11 de agosto de 2013

NO SOMOS NADA



   Un reciente dictamen judicial, sobre que el descuartizamiento de un muerto no es delito, nos hizo caer en la cuenta que hemos perdido hasta el respeto por nuestro paso al estado cadavérico.
   Los velatorios han ingresado a la historia, y solo se dan cuando se trata de ciertas personalidades que incluso después de muertos, siguen despertando interés en algún sector de la sociedad.
   Igual que la vigencia de las canchas de paddle, se vienen apagando las luces mortecinas y la música de Wagner o de Mendelssohn en las circunspectas y llorosas salas velatorias que de floreciente negocio pasaron a formar parte de las excepciones en el acostumbrado e inevitable rito de morirse.
   Allá lejos quedaron las noctámbulas tertulias matizadas con café, ginebra y otras bebidas más espirituosas que el muerto con las manos obligadamente cruzadas sobre el pecho, su color cetrino, la mortaja blonda y el aroma agobiante de los crisantemos, las calas y los pabilos en combustión.
   Adiós a los cortejos, los autos negros y las tumbas.
   Es tiempo de cenizas y de urnas.
   Más allá también pasaron de moda aquellas expresiones del duelo como la vestimenta negra, la faja negra en la manga del saco, la corbata negra, el tul negro en las mujeres y la visita dominical a la tumba llevando la inútil y tardía ofrenda que algunos floristas pícaros vendían -y aún venden- varias veces.
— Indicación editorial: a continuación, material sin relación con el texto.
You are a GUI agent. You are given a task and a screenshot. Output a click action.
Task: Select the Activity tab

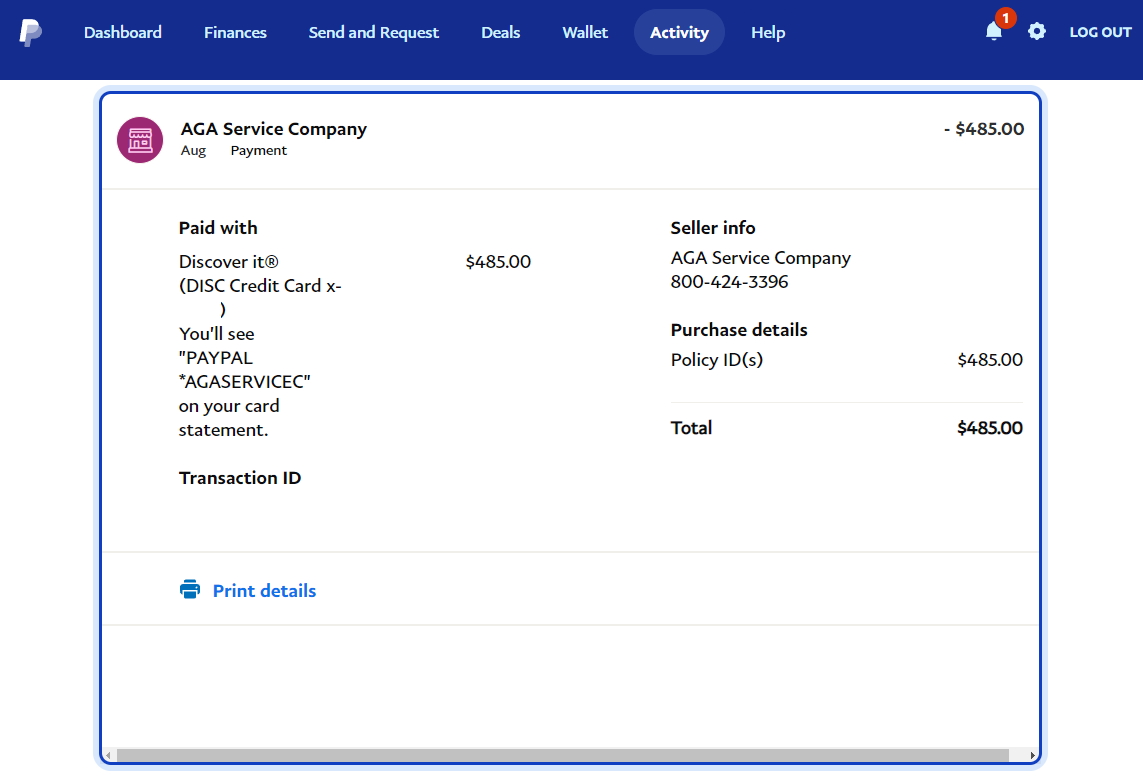[679, 32]
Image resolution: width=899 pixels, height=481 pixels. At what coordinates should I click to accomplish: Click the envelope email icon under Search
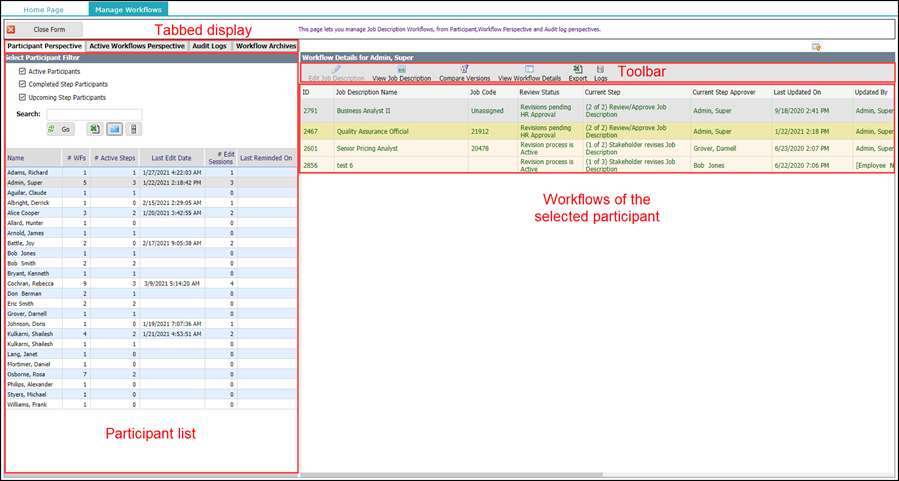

   Los entierros espectaculares también pasaron a los recuerdos, salvo que se tratara de próceres vivientes, altos dignatarios o todo aquel cuyos deudos necesitaran del mundano estrépito social.
   Y el vetusto ceremonial de adioses, abrazos, gemidos, lágrimas de cocodrilo, cuentos verdes, madrugadas etílicas, coronas, palmas, cruces de flores, letras doradas sobre telas violetas, orfandades, viudeces y tantas otras expresiones así fueran de cariño auténtico o de hipocresía, sucumbió dolorosamente frente a la vigencia, la comodidad y el ahorro que representa la cremación.
   Se terminó aquello de algunos cementerios del interior que crecían más que sus pueblos.
   No es acertado pensar en la purificación por el fuego -se me ocurre porque estoy vivo- sino en la simplificación de un final, porque nadie puede sentirse tan culpable como para que lo achicharren aunque sea cadáver, como exculpación de nada.
   Resumiendo, indicar póstumamente que te cremen es abreviar la pena de agitar los pañuelos de la despedida, es mitigar de antemano los adioses, es acelerar y asumir dinámicamente el duelo, es concentrar el dolor que se transforma en íntimo e inviolable recuerdo.
   Epicuro tenía razón: “La muerte temida como el más horrible de los males, no es en realidad nada pues mientras nosotros somos, la muerte no es, y cuando ésta llega, nosotros no somos”.
   A lo mejor por eso para nuestras leyes, una vez que morimos pasamos a ser lisa y penosamente, “una cosa”.